Thiago Guilherme Péra, coordenador da EsalqLog, destaca que, embora o Brasil tenha ampliado o volume transportado por ferrovias, não houve uma diversificação efetiva da matriz de transporte, resultando em um aumento na participação dos caminhões. A distância média de transporte de fertilizantes, cerca de 800 quilômetros, torna o setor altamente sensível a aumentos nos preços dos combustíveis.

O estudo revela que, em 2010, o Brasil importou cerca de 15 milhões de toneladas de fertilizantes, representando uma dependência de 62%. Em 2021, essa dependência atingiu 86%, evidenciando a crescente vulnerabilidade do país a oscilações no mercado internacional.

O fechamento de fábricas e o aumento na produção de grãos, de 150 milhões para mais de 320 milhões de toneladas, explicam o aumento na dependência das importações.

Os portos do Sul, principalmente Paranaguá (28%), Santos (20%), Rio Grande (12%), São Luís (9%) e São Francisco do Sul (8%), são responsáveis por 77% das importações.
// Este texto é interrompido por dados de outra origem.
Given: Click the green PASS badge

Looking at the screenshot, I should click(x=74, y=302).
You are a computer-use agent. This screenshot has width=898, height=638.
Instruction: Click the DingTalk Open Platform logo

Notavelmente, portos como Salvador, Belém, São Francisco do Sul e São Luís ganharam participação de mercado, enquanto Paranaguá e Rio Grande perderam.

Santos, diferentemente de outros portos, aumentou sua participação, atribuído à inauguração de um novo terminal de importação de fertilizantes com ligação ferroviária direta e à proximidade de misturadoras, impulsionando as importações.

O preço do frete rodoviário para fertilizantes segue um padrão sazonal, atingindo picos nos períodos de maior importação, entre setembro e outubro, e declínio entre fevereiro e abril, marcados pela exportação significativa de grãos. A conjunção desses fatores delineia um cenário desafiador para o setor agroindustrial brasileiro, que busca soluções para mitigar os gargalos logísticos e os impactos financeiros decorrentes.